La sardine occupe ainsi une position presque inverse de celle du thon ou de l’espadon dans l’esprit du public : ces derniers concentrent le débat sur le mercure alors qu’ils se situent en haut de la chaîne alimentaire, quand la sardine, en bas de cette même chaîne, en est largement épargnée.

Sel, purines et cas particuliers : ce qu’il reste à vérifier
Deux points de vigilance restent propres à la sardine en conserve. Sa teneur en purines est élevée, un paramètre qui concerne particulièrement les personnes ayant des antécédents de goutte ou une pathologie rénale : le métabolisme des purines produit de l’acide urique, dont l’excès favorise les crises de goutte chez les personnes déjà sujettes à ce trouble. La fréquence de consommation se discute alors avec un médecin ou un diététicien, pas en autonomie.
La teneur en sel varie ensuite fortement selon le conditionnement (huile, eau ou sauce tomate) et selon la marque : les personnes suivant un régime pauvre en sodium, notamment en cas d’hypertension, ont intérêt à vérifier l’étiquette plutôt que de supposer une teneur uniforme d’une boîte à l’autre.
Chez la femme enceinte ou allaitante, la sardine en conserve n’entre pas dans la catégorie des poissons prédateurs à limiter selon l’Anses.
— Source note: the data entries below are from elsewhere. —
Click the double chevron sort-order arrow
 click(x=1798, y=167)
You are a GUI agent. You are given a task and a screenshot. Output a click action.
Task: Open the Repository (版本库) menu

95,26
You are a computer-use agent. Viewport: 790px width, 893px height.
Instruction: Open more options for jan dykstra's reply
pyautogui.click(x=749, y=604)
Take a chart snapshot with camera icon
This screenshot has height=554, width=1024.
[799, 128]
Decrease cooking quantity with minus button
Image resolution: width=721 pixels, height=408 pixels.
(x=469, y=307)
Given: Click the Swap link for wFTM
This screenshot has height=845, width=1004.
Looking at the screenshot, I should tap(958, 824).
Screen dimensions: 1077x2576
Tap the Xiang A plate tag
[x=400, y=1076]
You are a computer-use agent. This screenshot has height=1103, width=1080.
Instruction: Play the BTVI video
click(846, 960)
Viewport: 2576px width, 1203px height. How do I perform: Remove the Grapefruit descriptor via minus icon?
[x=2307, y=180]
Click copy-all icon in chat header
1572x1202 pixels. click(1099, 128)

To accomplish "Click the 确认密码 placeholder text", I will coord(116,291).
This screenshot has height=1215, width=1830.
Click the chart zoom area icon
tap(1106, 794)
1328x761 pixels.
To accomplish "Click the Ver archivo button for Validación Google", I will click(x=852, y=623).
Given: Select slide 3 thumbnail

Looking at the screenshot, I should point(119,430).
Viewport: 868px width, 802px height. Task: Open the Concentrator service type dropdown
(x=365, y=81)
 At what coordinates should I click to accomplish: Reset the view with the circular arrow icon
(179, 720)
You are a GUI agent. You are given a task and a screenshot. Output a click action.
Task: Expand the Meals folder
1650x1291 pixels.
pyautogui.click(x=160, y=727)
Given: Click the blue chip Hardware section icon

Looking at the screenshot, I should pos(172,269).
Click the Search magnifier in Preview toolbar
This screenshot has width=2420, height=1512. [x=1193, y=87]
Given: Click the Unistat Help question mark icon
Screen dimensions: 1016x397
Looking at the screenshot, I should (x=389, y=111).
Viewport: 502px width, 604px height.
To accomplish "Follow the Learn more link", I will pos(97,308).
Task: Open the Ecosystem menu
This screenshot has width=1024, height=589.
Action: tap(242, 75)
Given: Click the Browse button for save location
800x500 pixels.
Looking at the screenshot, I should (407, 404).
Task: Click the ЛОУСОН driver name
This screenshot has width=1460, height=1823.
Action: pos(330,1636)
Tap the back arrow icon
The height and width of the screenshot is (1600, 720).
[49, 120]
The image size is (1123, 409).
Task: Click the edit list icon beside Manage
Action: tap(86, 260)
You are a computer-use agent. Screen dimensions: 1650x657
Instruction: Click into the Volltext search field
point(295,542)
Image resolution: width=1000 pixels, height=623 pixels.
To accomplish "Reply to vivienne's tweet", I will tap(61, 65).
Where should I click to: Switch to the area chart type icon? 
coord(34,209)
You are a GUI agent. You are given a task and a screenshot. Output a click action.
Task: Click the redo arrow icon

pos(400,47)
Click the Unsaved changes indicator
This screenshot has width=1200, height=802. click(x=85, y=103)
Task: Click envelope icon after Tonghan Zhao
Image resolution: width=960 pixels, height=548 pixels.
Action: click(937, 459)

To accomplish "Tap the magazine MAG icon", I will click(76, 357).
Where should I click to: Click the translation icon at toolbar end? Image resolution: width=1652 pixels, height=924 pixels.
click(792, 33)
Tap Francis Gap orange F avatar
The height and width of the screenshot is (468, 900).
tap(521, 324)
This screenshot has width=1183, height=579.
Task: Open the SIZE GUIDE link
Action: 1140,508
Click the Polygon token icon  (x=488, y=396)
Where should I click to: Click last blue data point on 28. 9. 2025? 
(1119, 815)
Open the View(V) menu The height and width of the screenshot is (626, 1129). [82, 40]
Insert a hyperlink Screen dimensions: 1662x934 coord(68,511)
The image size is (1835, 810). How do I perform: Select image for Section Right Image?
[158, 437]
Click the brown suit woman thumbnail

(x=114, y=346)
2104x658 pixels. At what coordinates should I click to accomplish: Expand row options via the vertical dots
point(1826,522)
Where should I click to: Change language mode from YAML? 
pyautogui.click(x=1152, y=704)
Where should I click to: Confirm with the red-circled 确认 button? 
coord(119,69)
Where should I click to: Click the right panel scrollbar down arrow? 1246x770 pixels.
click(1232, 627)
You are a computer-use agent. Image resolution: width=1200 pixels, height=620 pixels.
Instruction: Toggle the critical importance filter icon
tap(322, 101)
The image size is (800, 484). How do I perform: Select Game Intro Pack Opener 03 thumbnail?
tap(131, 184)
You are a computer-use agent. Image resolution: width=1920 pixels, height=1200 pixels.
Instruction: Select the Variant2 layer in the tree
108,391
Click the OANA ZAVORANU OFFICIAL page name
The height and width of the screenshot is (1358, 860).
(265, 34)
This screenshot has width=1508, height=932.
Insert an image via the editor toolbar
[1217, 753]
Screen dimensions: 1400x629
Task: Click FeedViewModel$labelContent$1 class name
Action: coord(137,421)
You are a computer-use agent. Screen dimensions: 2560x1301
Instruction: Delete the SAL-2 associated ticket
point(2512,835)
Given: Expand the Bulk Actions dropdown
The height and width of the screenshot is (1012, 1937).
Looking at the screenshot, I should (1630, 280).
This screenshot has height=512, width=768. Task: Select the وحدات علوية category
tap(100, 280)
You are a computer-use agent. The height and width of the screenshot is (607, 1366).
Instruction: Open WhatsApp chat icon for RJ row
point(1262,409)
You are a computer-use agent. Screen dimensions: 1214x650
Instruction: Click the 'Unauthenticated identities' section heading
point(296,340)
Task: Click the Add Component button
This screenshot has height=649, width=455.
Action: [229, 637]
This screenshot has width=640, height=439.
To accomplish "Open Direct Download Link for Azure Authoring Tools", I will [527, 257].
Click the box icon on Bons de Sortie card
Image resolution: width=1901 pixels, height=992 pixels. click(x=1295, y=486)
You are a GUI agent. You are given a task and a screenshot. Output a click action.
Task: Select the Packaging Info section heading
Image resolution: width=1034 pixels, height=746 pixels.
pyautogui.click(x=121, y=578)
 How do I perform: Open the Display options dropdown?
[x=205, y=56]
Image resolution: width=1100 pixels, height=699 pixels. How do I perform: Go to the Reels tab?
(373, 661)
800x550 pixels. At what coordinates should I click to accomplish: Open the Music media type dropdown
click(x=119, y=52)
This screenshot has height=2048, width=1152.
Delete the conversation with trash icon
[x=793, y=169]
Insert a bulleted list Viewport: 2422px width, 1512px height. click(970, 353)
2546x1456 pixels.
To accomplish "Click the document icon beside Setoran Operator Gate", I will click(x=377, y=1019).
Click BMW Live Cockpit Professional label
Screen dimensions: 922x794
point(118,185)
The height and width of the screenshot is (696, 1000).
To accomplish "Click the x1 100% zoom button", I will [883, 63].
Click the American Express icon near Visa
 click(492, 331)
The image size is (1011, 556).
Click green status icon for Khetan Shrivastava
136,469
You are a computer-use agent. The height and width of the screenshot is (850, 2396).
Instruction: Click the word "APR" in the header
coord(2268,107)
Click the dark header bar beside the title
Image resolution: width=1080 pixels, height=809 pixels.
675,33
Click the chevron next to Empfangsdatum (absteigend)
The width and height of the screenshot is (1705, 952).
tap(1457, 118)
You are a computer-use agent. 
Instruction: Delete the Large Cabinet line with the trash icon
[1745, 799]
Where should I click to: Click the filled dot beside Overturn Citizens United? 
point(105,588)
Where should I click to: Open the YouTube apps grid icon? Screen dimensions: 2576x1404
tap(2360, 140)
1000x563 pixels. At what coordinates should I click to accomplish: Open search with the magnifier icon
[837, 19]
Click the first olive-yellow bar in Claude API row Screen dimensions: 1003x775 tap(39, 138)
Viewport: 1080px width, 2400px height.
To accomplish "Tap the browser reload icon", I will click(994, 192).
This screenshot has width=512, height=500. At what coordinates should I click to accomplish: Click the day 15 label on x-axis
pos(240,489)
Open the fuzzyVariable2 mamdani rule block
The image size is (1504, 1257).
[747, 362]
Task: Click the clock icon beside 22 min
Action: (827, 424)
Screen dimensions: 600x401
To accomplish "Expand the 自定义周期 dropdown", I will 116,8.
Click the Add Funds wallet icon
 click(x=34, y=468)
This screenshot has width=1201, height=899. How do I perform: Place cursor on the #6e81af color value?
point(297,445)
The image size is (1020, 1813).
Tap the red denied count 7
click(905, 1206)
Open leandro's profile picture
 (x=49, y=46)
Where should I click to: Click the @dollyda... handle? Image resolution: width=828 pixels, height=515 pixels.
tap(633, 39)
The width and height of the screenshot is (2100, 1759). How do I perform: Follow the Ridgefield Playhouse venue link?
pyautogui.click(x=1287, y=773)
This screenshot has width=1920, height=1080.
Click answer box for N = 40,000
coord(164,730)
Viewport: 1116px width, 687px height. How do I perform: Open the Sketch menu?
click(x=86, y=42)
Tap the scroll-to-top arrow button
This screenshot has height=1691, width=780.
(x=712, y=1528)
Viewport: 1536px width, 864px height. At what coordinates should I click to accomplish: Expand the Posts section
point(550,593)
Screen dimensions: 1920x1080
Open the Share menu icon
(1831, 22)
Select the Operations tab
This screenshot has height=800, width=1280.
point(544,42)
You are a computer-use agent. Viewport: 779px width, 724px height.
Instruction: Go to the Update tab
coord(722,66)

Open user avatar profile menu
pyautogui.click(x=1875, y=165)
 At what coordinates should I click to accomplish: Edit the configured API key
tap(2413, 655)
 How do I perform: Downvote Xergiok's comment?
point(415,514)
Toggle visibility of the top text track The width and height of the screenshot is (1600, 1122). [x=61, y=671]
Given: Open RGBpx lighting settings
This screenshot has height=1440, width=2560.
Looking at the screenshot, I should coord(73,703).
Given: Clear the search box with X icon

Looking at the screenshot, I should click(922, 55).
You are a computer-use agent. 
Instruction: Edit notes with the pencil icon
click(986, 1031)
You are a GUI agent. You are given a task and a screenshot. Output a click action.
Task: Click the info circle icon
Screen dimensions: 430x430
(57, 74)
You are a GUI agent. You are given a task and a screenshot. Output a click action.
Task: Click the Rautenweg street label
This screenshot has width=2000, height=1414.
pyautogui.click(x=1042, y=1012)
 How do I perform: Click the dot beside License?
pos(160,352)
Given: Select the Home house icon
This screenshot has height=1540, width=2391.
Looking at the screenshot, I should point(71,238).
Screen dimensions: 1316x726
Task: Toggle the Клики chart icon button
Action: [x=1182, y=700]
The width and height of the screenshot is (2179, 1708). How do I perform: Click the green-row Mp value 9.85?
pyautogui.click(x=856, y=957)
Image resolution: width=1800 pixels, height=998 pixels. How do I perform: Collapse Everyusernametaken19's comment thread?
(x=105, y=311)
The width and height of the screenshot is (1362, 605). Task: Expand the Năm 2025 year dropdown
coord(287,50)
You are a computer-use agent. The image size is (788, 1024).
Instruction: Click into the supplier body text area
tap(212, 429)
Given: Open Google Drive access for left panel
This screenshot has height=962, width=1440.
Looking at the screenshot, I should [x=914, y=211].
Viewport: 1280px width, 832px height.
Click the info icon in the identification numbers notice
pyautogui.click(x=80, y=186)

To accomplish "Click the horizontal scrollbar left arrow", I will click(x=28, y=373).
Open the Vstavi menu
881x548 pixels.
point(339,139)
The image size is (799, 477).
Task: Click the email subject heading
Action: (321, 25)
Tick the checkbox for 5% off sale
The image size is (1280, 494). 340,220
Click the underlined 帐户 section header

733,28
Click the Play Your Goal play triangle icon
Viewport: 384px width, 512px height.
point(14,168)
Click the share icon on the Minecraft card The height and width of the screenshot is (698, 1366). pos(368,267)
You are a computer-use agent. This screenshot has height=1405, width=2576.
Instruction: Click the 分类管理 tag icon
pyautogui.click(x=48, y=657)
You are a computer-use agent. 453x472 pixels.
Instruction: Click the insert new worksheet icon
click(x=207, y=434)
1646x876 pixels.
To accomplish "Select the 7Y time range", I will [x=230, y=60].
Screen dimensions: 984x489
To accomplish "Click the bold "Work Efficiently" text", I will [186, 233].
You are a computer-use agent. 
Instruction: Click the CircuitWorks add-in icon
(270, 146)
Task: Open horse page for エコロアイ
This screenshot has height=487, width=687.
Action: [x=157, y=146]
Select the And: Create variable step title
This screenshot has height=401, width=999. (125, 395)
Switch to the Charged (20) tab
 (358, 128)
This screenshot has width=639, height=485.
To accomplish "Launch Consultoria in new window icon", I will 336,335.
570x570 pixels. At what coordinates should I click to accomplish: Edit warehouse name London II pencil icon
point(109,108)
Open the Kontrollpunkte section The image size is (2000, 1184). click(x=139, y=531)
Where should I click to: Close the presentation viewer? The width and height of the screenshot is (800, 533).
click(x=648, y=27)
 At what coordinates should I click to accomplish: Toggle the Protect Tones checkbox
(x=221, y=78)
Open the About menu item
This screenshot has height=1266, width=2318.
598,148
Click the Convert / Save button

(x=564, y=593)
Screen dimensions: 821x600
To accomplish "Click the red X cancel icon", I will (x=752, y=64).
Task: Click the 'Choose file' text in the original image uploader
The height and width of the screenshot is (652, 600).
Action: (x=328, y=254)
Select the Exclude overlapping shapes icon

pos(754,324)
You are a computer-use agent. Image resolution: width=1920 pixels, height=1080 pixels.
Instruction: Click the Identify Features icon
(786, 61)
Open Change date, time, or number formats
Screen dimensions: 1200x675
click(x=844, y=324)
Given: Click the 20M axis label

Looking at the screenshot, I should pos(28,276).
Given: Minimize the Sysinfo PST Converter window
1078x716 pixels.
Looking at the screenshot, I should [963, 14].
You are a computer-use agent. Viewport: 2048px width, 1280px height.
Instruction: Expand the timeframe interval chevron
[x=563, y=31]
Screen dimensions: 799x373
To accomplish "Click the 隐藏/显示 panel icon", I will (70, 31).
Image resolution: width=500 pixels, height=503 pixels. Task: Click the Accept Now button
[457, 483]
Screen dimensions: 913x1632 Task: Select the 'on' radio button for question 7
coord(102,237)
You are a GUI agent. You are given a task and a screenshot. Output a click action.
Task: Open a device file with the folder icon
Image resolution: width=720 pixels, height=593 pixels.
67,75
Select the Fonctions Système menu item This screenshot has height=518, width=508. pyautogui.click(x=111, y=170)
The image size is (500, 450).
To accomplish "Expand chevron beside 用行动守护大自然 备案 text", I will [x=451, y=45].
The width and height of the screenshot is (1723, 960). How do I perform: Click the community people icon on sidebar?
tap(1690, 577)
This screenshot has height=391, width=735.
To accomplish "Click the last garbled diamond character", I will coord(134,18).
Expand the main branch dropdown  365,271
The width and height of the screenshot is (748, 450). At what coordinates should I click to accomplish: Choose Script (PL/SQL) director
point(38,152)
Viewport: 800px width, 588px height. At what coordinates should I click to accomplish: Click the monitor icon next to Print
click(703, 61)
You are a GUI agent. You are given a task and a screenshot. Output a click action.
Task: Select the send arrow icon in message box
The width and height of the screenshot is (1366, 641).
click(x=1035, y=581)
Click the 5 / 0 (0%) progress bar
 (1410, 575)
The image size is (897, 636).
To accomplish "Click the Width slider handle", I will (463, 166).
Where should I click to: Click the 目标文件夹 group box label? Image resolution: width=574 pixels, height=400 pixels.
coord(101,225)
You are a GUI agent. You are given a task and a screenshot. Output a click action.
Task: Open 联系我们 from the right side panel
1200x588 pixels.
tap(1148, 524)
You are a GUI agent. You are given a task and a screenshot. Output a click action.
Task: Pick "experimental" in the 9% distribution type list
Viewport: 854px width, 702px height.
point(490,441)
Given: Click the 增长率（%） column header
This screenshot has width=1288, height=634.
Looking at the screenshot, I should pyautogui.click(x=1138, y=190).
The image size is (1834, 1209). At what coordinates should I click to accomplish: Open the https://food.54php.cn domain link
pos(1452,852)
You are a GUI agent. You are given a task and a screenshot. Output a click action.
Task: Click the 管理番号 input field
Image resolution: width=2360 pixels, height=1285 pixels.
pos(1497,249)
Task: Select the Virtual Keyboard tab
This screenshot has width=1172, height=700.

La question de la consommation de poisson pendant la grossesse reste néanmoins un sujet à aborder avec la sage-femme ou le médecin qui suit la grossesse, au même titre que les autres repères alimentaires de cette période.
Aucun de ces éléments ne transforme la sardine en aliment miracle ni en substitut de traitement : c’est un poisson ordinaire, peu coûteux, dont le profil nutritionnel est mieux documenté que celui de nombreux autres aliments. L’approche par l’alimentation reste la référence, y compris sur les points où un complément alimentaire pourrait sembler une solution plus simple, un sujet déjà traité sur ce site à propos des compléments alimentaires.